For competitive athletes (NCAA, professional, Olympic-tested), this matters legally as well as health-wise. The USADA’s “Supplement 411” resource is the standard reference.

NSF Certified for Sport, Informed-Sport, and USP Verified are the third-party certifications that verify content.

The “everyone is taking it” social pressure.

In some high-school sports cultures, creatine use is normalized as part of training. Parents whose kids report “everyone takes it” should know:

Surveys of high school athletes consistently find use rates around 5 to 15 percent depending on sport and region. “Everyone” is exaggeration.

The performance edge is real but modest. The kid who skips creatine and works on sleep, nutrition, and training detail closes most of the gap.

For coaches.

A team policy on supplement use clearly communicated to athletes and families. Most National Collegiate Athletic Association (NCAA)-aligned high school programs prohibit creatine. Most rec and club programs are silent.

Education on third-party certification. Athletes who choose to use any supplement should use Certified for Sport, Informed-Sport, or USP Verified products only.

For parents.

The decision is yours. The published evidence is reassuring at the high-school age. The AAP remains conservative. The dietary and sleep approaches produce most of the available benefit.

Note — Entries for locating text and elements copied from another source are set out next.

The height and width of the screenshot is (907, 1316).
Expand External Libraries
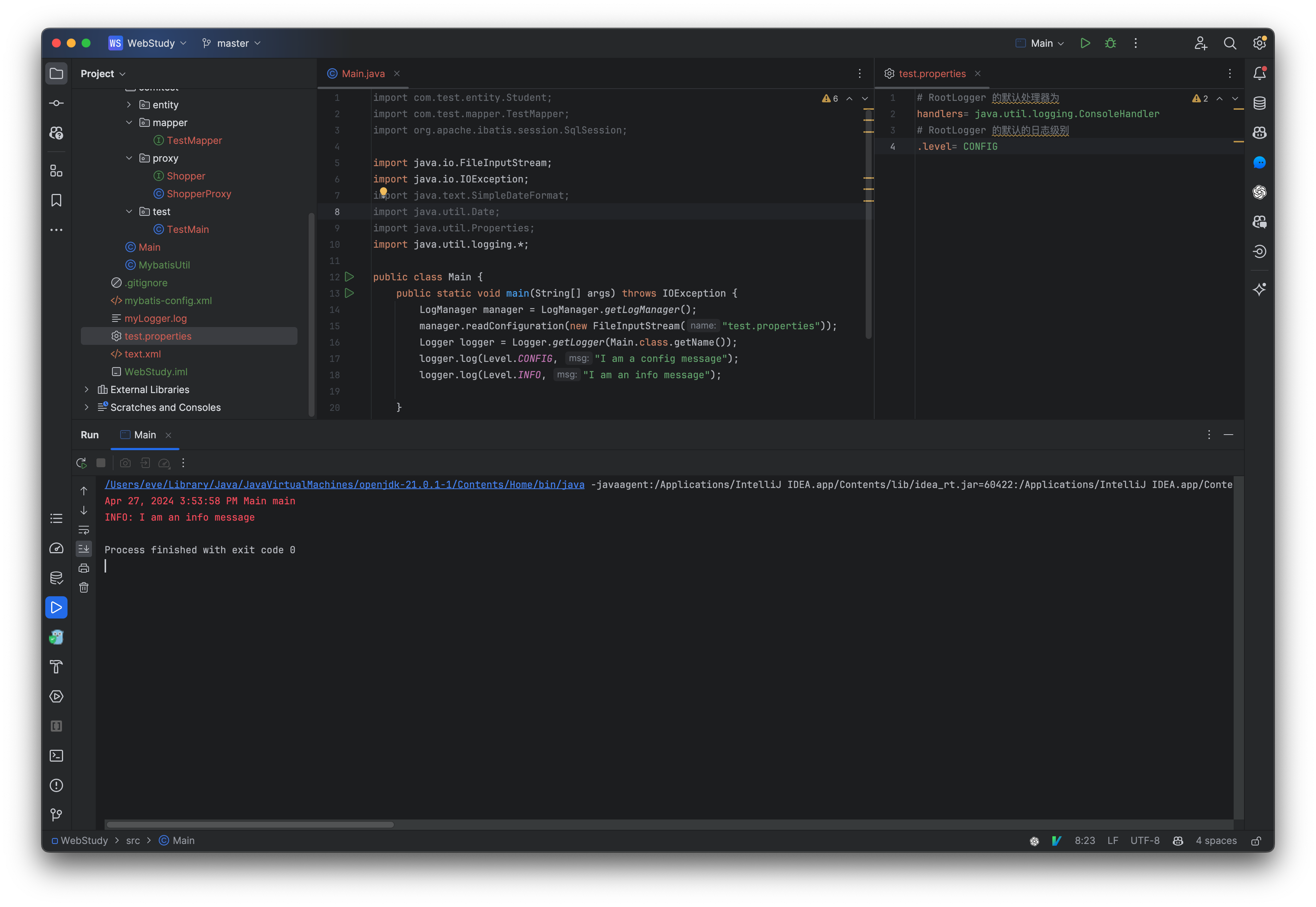(x=86, y=389)
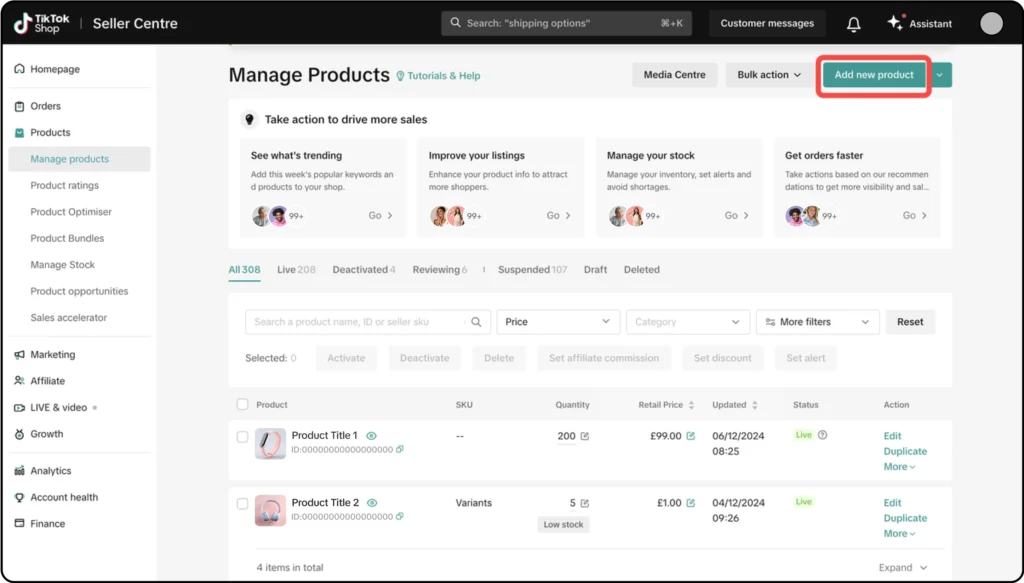Viewport: 1024px width, 583px height.
Task: Click the notification bell icon
Action: 853,24
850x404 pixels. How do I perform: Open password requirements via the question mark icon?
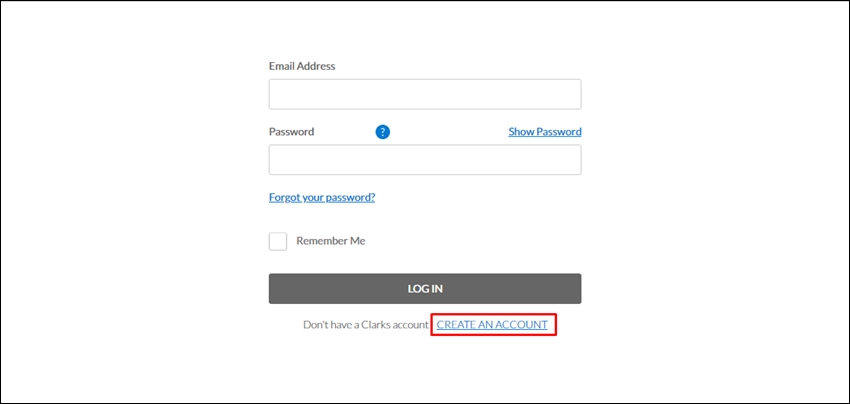click(x=383, y=132)
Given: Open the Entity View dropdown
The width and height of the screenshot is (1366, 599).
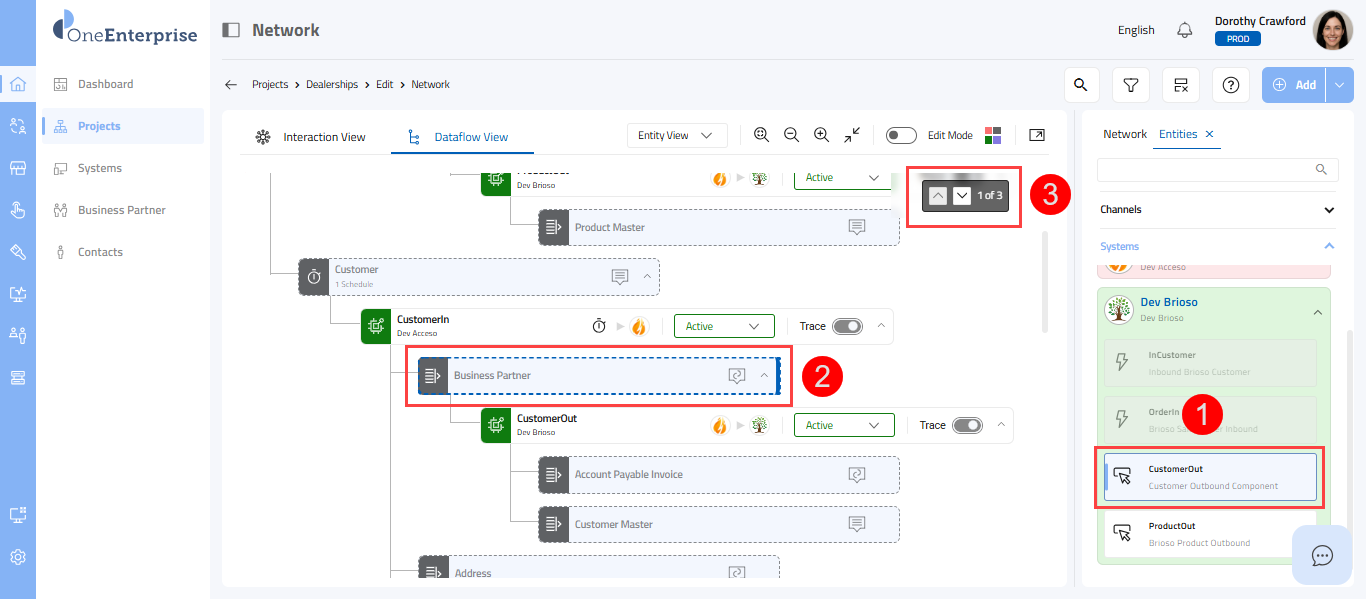Looking at the screenshot, I should [x=676, y=135].
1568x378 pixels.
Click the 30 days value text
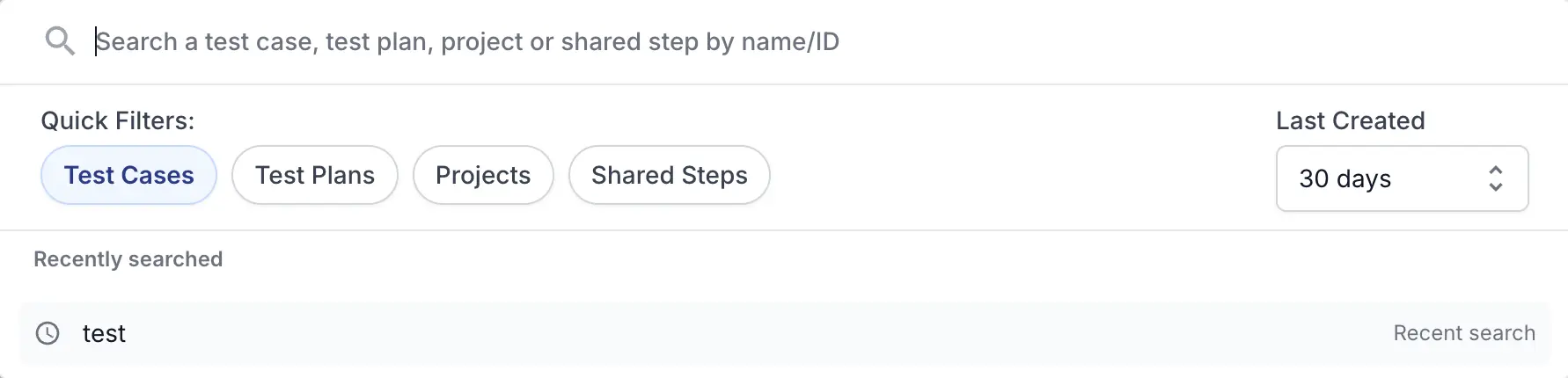1345,179
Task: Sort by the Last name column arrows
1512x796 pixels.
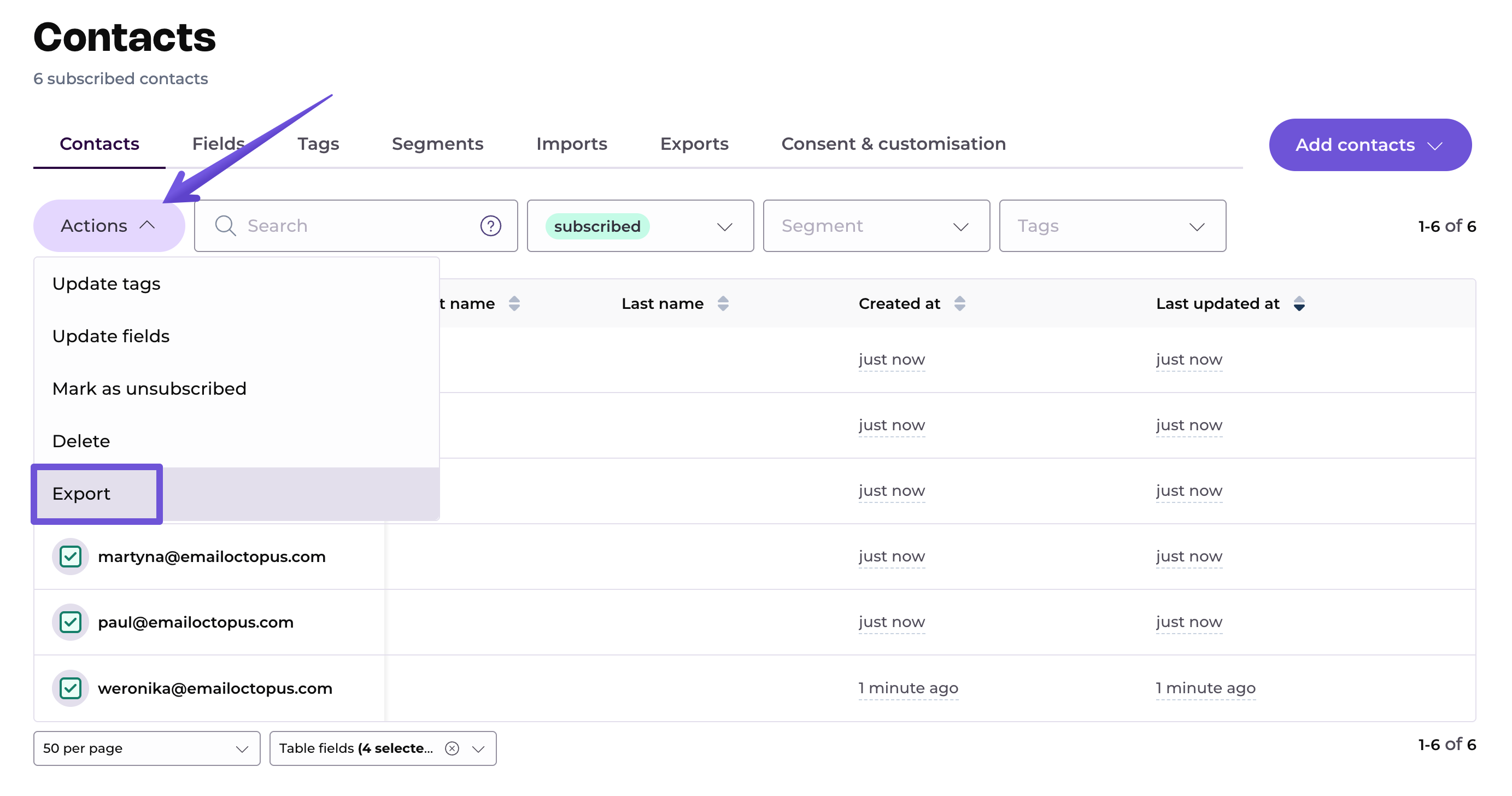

If you decide to allow creatine, the third-party certification is worth not skipping. Walmart-brand or online-cheap creatine without certification is a contamination risk.

For kids under 14, the answer is no. The evidence does not support need.

The honest read. Creatine sits in a complicated space between published-research support and pediatric-society caution. For adolescent athletes 14 and up, the choice is reasonable either way with appropriate supervision and certified product. For younger kids, no. The performance edge is real and modest; the sleep-nutrition-training fundamentals matter more.

For families curious, the conversation with the pediatrician (or a sports-medicine specialist) is the right starting point. The decision is not a moral one but a risk-benefit one. The published evidence increasingly supports informed use; the cautious default remains defensible.